BEGIN Data supplied
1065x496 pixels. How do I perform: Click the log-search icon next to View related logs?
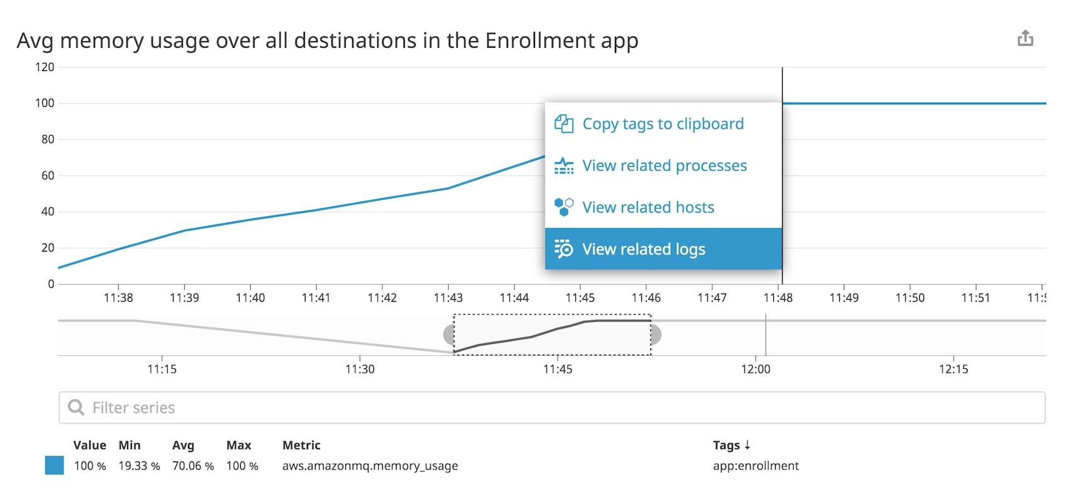coord(564,249)
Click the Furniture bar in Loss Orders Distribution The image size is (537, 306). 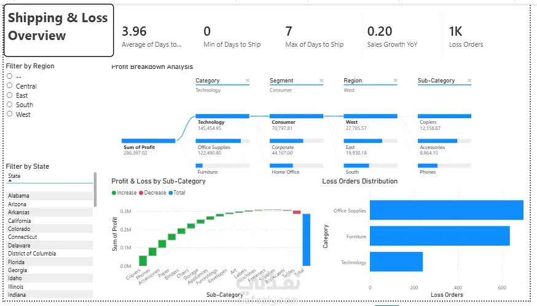point(440,236)
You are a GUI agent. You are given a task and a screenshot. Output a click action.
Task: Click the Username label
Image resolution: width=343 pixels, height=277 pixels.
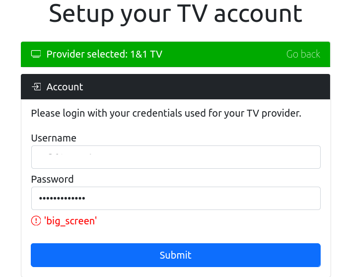(x=54, y=139)

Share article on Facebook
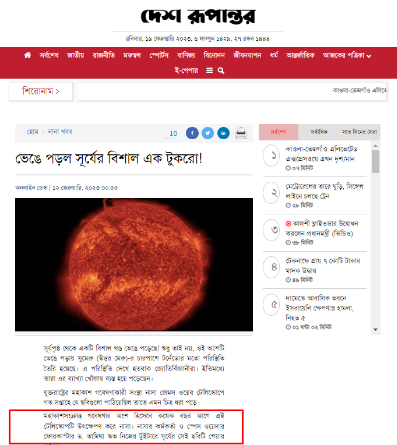coord(192,133)
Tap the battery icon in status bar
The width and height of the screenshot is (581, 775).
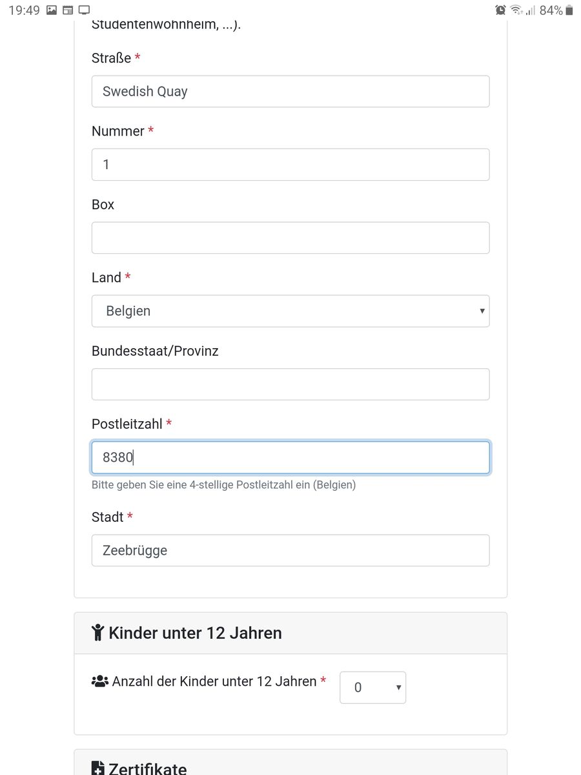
END Data supplied
Lines before the one containing "Tap the battery icon in status bar" are not wanted; repeat that line and the rest of the listing exactly, leaving out pictures.

Tap the battery icon in status bar
The width and height of the screenshot is (581, 775).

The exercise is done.